I want prove that, $\lambda$ is an eigenvalue of a unitary operator $U: H \longrightarrow H$ if and only if $\overline{U_{\lambda}(H)} \neq H.$
For direct implication, since $\lambda$ is eigenvalue $U_{\lambda}(H)^{\perp}\neq 0$ and so $\overline{U_{\lambda}(H)}\neq H.$ But for the other implication i don't know how to conclude. could you give me a help please?
Write $\sigma_p(T)$ for the set of eigenvalues of $T$. Since $U$ is a unitary, $$\tag1 \lambda\in\sigma_p(U)\iff\overline\lambda\in\sigma_p(U^*). $$ This is easy: if $Ux=\lambda x$, then $x=U^*Ux=\lambda U^*x$. As $|\lambda|=1$, $U^*x=\overline\lambda x$.
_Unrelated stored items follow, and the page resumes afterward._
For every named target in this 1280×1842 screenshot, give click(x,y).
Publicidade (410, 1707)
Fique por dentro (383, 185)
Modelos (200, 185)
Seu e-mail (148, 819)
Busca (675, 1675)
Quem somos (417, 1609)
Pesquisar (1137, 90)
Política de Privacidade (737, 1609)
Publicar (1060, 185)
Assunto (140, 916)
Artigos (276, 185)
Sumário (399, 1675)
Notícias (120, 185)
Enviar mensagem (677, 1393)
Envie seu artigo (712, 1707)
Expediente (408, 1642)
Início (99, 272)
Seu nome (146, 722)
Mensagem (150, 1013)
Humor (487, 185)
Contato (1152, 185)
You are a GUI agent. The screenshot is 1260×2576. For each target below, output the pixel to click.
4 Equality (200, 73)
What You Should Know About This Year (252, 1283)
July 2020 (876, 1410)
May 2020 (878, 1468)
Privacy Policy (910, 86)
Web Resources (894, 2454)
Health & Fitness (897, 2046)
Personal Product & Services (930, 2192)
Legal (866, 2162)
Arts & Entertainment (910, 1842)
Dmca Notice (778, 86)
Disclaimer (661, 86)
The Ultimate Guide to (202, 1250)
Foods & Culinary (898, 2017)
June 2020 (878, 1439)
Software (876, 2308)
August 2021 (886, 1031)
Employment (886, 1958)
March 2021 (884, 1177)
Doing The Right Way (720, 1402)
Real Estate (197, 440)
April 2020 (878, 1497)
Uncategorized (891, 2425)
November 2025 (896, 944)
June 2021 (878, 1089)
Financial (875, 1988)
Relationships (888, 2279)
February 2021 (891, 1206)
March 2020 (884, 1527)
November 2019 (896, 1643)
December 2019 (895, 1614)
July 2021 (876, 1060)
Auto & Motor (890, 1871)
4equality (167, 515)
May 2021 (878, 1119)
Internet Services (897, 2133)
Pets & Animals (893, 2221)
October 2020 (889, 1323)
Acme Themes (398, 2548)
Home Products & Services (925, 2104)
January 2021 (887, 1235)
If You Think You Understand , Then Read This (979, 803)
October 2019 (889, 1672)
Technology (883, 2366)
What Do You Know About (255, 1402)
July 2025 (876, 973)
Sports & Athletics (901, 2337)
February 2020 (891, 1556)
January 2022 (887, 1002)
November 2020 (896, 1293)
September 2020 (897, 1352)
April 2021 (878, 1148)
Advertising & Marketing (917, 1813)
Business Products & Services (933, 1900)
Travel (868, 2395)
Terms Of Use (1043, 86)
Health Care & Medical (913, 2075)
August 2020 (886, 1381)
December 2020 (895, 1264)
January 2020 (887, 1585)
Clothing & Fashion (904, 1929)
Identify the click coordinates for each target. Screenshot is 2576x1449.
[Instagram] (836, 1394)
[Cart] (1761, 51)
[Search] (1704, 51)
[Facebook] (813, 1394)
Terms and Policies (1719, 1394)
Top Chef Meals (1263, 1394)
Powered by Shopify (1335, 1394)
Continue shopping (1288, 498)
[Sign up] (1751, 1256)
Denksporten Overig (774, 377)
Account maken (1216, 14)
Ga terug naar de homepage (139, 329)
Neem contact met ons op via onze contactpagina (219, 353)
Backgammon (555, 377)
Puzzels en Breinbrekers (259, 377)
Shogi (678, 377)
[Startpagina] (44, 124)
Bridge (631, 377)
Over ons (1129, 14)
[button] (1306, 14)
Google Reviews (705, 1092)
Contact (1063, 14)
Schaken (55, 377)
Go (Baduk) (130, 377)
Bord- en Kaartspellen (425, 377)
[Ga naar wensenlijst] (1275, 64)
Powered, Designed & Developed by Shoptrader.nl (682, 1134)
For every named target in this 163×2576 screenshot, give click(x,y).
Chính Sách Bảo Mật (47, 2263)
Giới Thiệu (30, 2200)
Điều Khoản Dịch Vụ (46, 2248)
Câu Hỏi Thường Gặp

You also need $(1)$ for the first implication (you don't explain how you did it).
If $\lambda\in\sigma_p(U)$, then $\overline\lambda\in\sigma_p(U^*)$. So $\ker U_\lambda^*\ne\{0\}$. Then $\overline{U_\lambda H}=(\ker U^*)^\perp\ne H$.
Conversely, if $\overline{U_\lambda H}\ne H$, then $\ker U_\lambda^*=(U_\lambda H)^\perp\ne\{0\}$. So $\overline\lambda\in\sigma_p(U^*)$, and then by $(1)$ we have $\lambda\in\sigma_p(U)$.